彼曰くそれはあたしの近くにいたくて急いだと言う。つまり、あたしがいるせいで、思いっきり小説を捻じ曲げてしまっていたということだ。
吸血鬼事件が起きるべき時期に起きなかっただけで、すでに捻じ曲げてしまっているのだが、気がつかないところで主人公の出生とこれからに関わることまでもあたしが左右させてしまっていたと思うと、申し訳なくて小さくなるしかない。
そういえば、ウィルが悪魔になった時に息の根を止めるというあの針を刺すシーンは小説にはなかった。ということはもしかして、あれはあたしがいたことによって発生したものなのだろうか。あの時司令部で見た限りではあるが、今もあのままだとすれば、彼の左胸には大きな魔法陣が浮き上がっているし、彼の体の中には魔法の針が入っていて、彼が悪魔になれば針は心臓を突き破ってしまう。
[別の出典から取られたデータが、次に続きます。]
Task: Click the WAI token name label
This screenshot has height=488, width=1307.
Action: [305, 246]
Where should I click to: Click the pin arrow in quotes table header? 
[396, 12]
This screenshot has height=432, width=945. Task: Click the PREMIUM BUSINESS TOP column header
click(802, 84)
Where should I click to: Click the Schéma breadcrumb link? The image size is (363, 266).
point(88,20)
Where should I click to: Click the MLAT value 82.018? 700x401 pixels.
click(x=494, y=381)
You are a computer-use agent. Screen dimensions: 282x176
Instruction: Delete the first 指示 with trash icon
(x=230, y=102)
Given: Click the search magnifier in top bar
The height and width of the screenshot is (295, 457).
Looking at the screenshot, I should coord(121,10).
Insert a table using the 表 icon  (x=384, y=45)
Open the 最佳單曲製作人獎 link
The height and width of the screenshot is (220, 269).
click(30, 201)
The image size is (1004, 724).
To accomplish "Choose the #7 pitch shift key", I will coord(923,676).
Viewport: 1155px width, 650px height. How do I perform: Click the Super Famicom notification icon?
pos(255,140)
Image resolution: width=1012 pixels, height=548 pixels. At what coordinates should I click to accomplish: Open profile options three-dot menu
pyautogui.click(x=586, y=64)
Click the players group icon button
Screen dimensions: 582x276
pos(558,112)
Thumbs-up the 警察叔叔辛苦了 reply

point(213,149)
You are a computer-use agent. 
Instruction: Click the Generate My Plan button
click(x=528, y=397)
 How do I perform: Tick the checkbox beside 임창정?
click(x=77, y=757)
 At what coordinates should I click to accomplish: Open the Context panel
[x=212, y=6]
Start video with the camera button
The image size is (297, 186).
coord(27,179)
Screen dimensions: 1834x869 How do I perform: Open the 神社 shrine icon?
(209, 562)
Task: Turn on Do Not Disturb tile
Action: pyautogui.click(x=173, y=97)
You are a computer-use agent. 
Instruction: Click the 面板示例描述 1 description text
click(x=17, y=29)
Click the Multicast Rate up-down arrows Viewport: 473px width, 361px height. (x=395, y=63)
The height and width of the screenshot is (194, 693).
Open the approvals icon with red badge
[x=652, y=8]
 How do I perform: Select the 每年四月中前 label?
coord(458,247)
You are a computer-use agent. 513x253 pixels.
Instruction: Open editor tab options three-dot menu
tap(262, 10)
(どうしよう、あたし主人公をとんでもなく傷物にしてしまった……!!)
申し訳なくて真っ青になって慌てるあたしを、ウィルが心配そうに見てくる。
「どうしました?」
「あ、あの!ごめんね!そんな理由で、あたしのせいで、ウィルの大事な体にその……」
わたわたと慌てるあたしとは対照的に、それを聞いたウィルは一度目を見開いてから苦笑する。
「……そっちですか」
「そっち?えっと、あの……本当にごめんなさい」
呆れたようにため息をつくウィルに、とりあえず土下座するために頭を下げようとすると、彼はあたしの座ってる方にぐっと近づき、肩にそっと手をあててそれを止めた。
「いえ、そういうつもりで言ったんじゃなくて。あの、これは組織に戻るために必要だっただけなので謝るのやめてください」
そうは言うが、そんなシーンは小説にはなかったのだ。主人公の体に魔法陣があるなんて設定、描写されない方がおかしい。
挿絵にも関わってくるし、アニメ化が決まっていたのだからもし万が一サービスショットでシャワーシーンとかがあったとして、いきなり主人公の左胸に刺青みたいなのがあったら、何の伏線だってネットが騒がしくなるに違いない。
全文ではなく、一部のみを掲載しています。